Design of Circular Columns (EC2)

Columns are the most noticeable feature of a structure and are often used to support gravity loads transmitted from the floors or roofs of buildings. Strength, economy, adaptability, good fire resistance, and robustness are all advantages of in-situ reinforced concrete columns. During the design of columns, sound engineering judgement is often needed to balance their location, size, and shape with horizontal element spans and economy.

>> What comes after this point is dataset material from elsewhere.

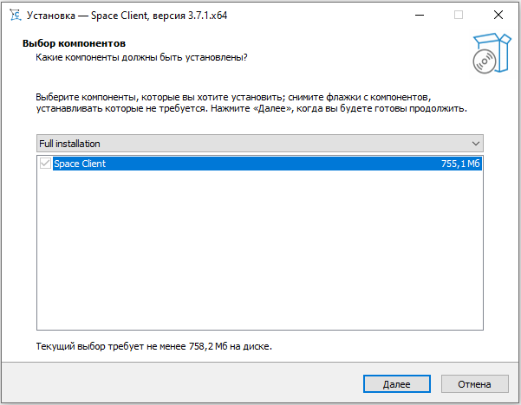Click empty space in the components list
The width and height of the screenshot is (521, 405).
point(260,250)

Circular columns are often designed for the ultimate axial load, NEd, ultimate design moment, MEd, and ultimate shear force VEd. For internal columns, moments may generally be assumed to be nominal when compared with external columns.

Due to their uniform strength in all directions, circular concrete columns are frequently employed in the design of pilings and bridge piers, and are very convenient for seismically active areas. Furthermore, it is much easier to confine the concrete using special reinforcement in circular columns than in other shapes.

circular columns design

Theoretical Background

When the neutral axis remains within a section, the basic equations for a section’s equilibrium under combined bending and axial load are as follows:

NRd = favbx + ∑fsAs ——- (1)
MRd = favbx(h/2 – βx) + ∑fsAs(h/2 – di) ——- (2)

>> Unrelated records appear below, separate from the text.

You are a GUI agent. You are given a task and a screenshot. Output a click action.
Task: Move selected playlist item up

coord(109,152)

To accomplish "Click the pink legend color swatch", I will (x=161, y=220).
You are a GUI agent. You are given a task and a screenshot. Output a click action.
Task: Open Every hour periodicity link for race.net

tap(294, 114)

In Equation (2), moments have been taken about the concrete section’s centroid. The summation signs represent a summation of all layers of reinforcement in the section. Tensile stresses must be considered negative when summing them up. di is the distance between the section’s compressive face and the ith layer of reinforcement.

strain distribution in circular column

We can substitute 0.459fck for fav and 0.416 for β by assuming that the partial safety factors for the steel and concrete are 1.15 and 1.5, respectively, and that αcc is 0.85. For cases in which the neutral axis remains within the section, the resulting equations are rigorous. More complex expressions must be resolved when the entire section is in compression for the following situations;

(1) the portion of the parabolic curve cut off by the bottom of the section and
(2) the reduction in the ultimate strain at the compressive face

Additionally, for situations when the concrete strength is greater than 50 N/mm2, more complicated equations are required. Because of how complex the resulting equations are, it is inappropriate to present them here. Using design charts is an easier method.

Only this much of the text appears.